Financial services giant Fidelity Investments is expected to launch Bitcoin trading services for institutional investors in the next few weeks. Upon launch, Fidelity will buy and sell Bitcoin on behalf of its customers. In an email to Bloomberg, Fidelity spokeswoman Arlene Roberts says,
“We currently have a select set of clients we’re supporting on our platform.”
“We will continue to roll out our services over the coming weeks and months based on our clients’ needs, jurisdictions, and other factors. Currently, our service offering is focused on Bitcoin.”
Fidelity is one of the largest asset managers in the world. In a new interview with Cointelegraph, senior market analyst for crypto trading platform eToro, Mati Greenspan, says that while Fidelity’s entrance into the space could boost the price of Bitcoin, it may take some time.
“It seems very positive from everything that I see. They’re certainly not the first institutional player to offer crypto for their clients but they are actually very likely to be the biggest.
What the demand from their clients is going to be we’ll have to wait and see, but I think that this is something that can move the liquidity of the entire market significantly forward.”
As for how much money could flow into the market, Greenspan says,
“Well, we can really only speculate on that. I know that they have upwards of a trillion dollars under management. Let’s say even 1% of that, if that goes into crypto, if all of their clients diversify with 1%, I think that that may be a bit aggressive to think about but if we think about it in those terms, that itself could drive the price of Bitcoin up $1,000, $2,000 easily.
The question though remains are they going to see that kind of demand. My feeling is it will take them a while to explain to their customers how this is beneficial for their portfolio. And then it will take a while before the crypto market looks attractive enough for those customers. It could all happen at once. It could happen over time. It’s worth keeping an eye on.”

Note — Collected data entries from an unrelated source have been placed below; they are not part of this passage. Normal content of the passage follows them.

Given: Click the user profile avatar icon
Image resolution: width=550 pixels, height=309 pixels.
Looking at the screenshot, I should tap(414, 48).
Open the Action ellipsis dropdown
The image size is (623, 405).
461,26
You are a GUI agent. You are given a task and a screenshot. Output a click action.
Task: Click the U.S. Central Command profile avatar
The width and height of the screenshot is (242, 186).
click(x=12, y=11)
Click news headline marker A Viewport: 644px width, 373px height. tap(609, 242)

As Bitcoin hovers just below $6,000 at an all-time high of $5,955 for 2019, its year-to-date return on investment at 53% has surpassed a number of traditional assets, including gold, tech stocks, real estate and global stocks.

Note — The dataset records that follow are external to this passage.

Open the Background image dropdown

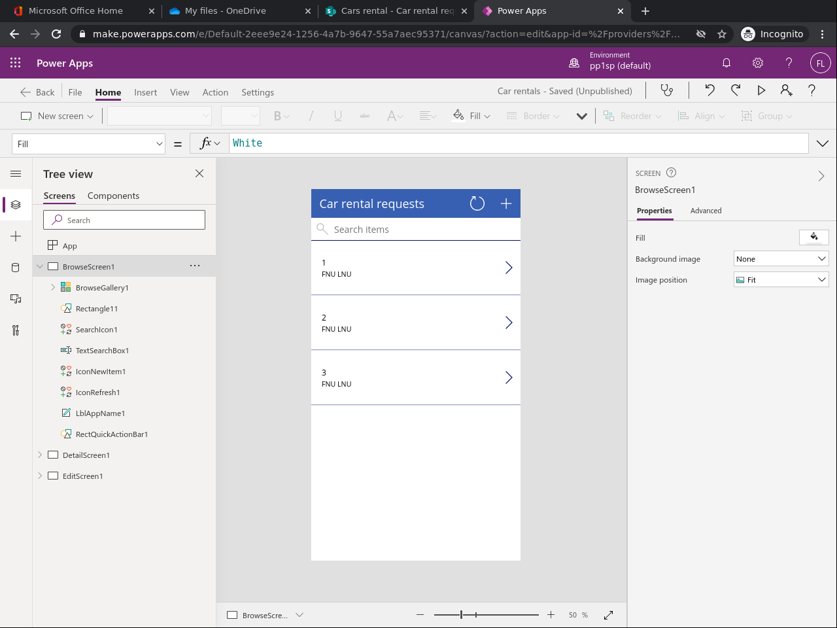tap(781, 259)
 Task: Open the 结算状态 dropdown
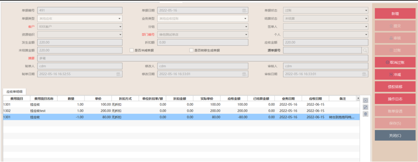[x=366, y=19]
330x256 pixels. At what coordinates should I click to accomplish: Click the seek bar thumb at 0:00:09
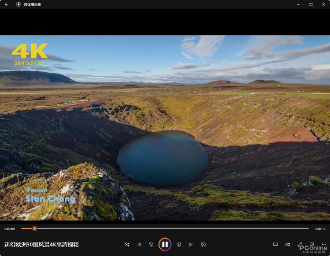35,229
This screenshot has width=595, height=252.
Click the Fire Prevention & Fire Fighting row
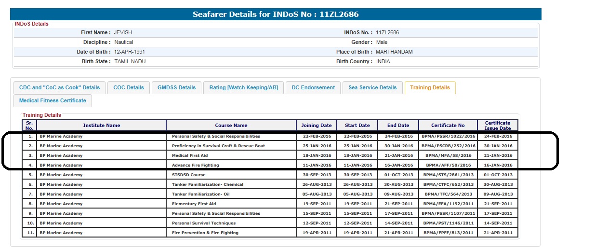205,233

Bitcoin versus Traditional Assets, YTD Returns
Fidelity has $2.6 trillion assets under management. It created Fidelity Digital Assets in October of 2018 to focus on the emerging asset class.

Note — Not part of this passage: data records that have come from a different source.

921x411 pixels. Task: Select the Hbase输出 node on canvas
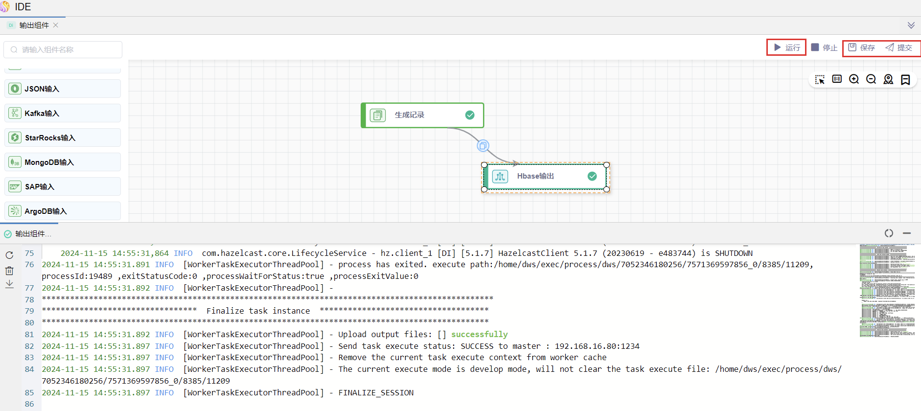545,177
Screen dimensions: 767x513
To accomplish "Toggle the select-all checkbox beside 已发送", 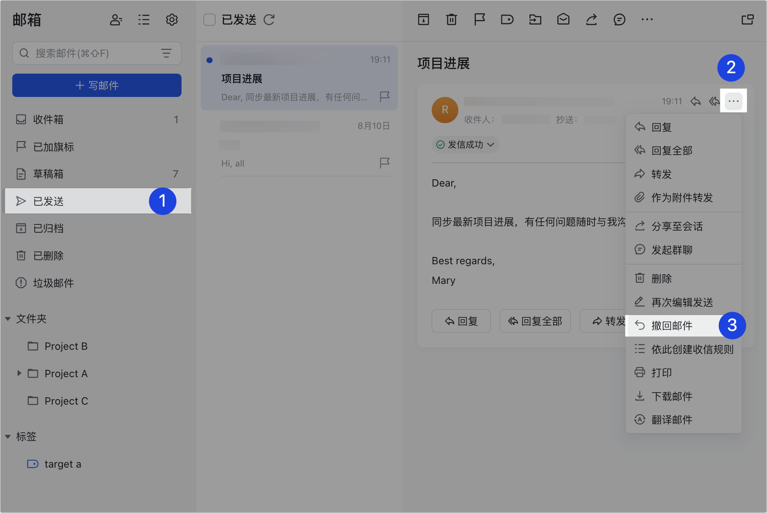I will click(209, 20).
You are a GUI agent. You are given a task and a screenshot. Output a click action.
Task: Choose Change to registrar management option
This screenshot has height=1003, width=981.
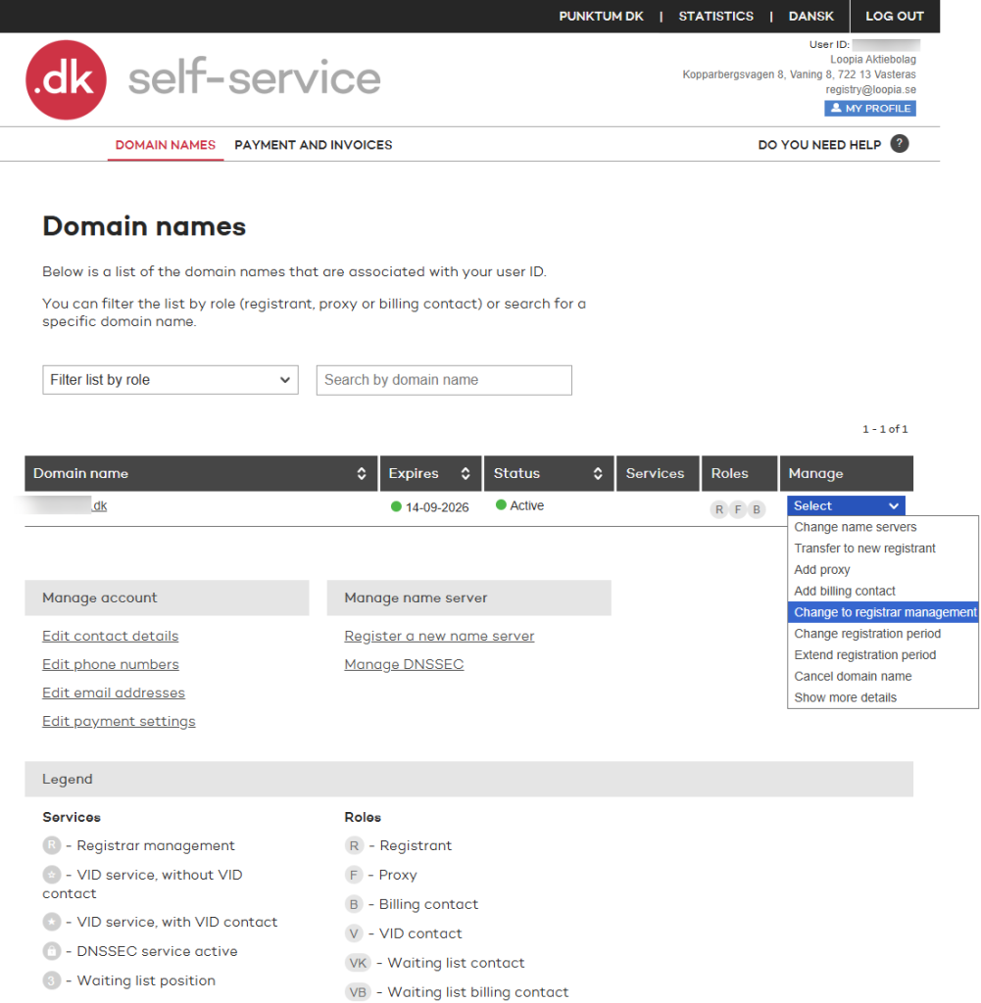tap(884, 612)
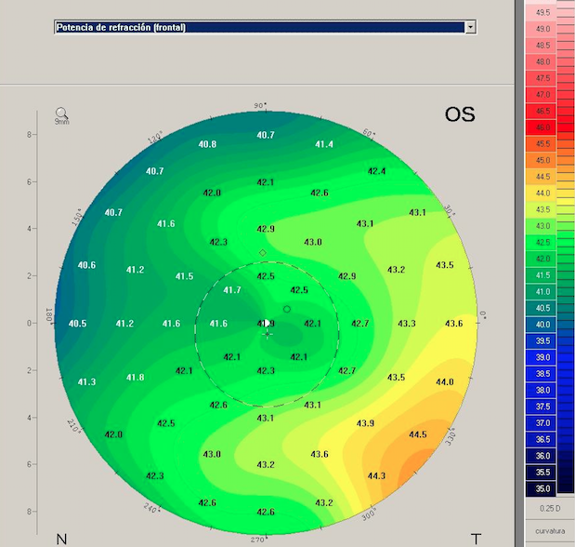Pick the orange 45.0 color scale swatch
This screenshot has width=575, height=547.
tap(543, 160)
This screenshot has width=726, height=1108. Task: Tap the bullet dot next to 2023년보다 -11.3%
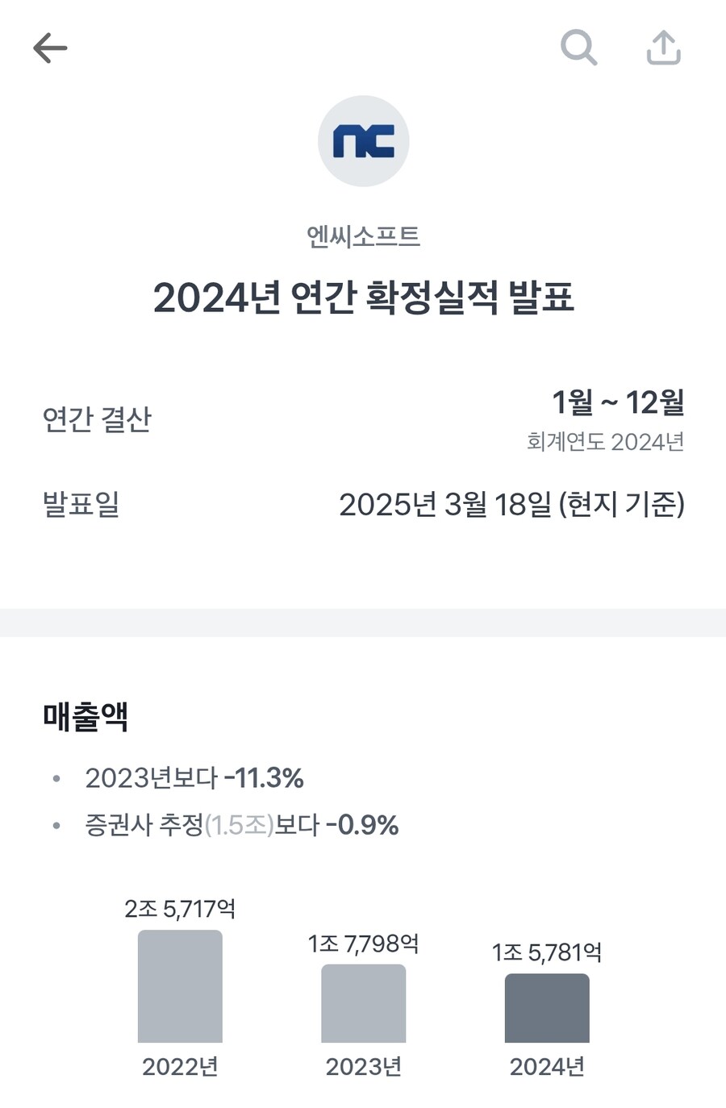click(x=55, y=779)
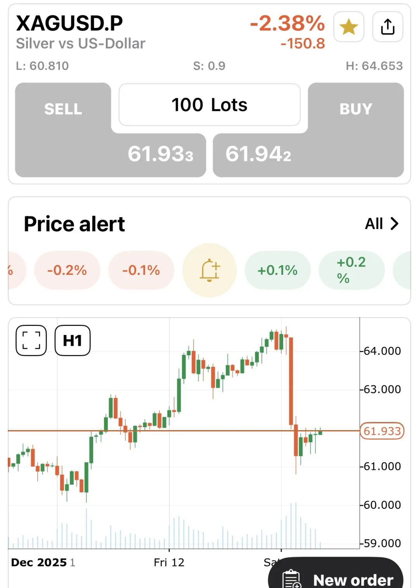Select the +0.1% price alert chip

277,270
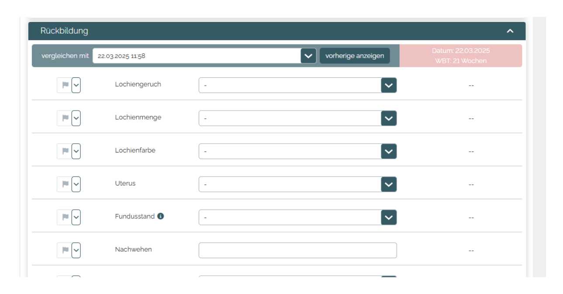This screenshot has height=294, width=563.
Task: Click the Rückbildung header title
Action: pos(64,31)
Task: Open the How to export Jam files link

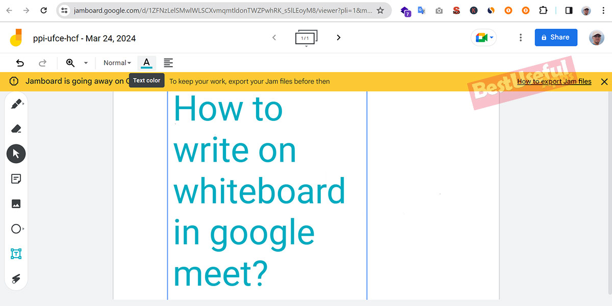Action: coord(554,81)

Although the company has not disclosed the number of clients who are already invested in crypto, Tom Jessop, president of Fidelity Digital Assets, says,
“We’ve seen a maturation of interest in digital assets from early adopters, like crypto hedge funds, to traditional investors like family offices and endowments.”
Last week, a survey by Fidelity showed that 22% of institutional investors already have some exposure to digital assets. Nearly half of institutional investors see a place for digital assets in their portfolios.